Content starts

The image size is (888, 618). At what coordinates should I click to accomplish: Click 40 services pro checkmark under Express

Content ends
Content starts

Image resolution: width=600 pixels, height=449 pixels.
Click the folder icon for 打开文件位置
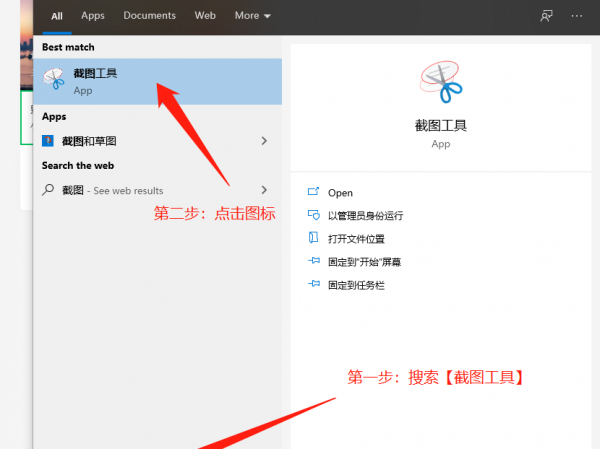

Content ends
Content starts

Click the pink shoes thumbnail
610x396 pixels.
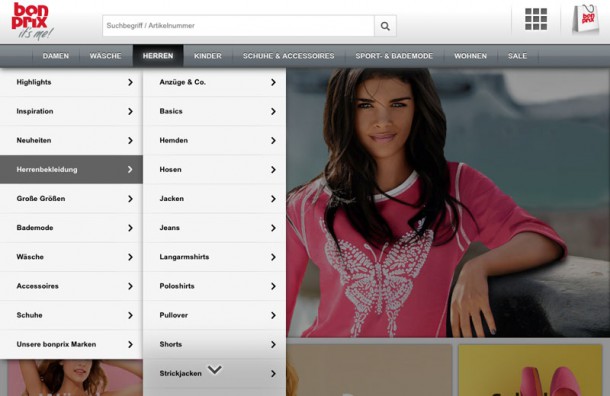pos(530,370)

Content ends

→ TASK PROMPT: Reproduce word for word the material above, beginning with the line that contains "Image resolution: width=600" and ending with the line that contains "Click the folder icon for 打开文件位置".

→ EXERCISE SOLUTION:
Image resolution: width=600 pixels, height=449 pixels.
Click the folder icon for 打开文件位置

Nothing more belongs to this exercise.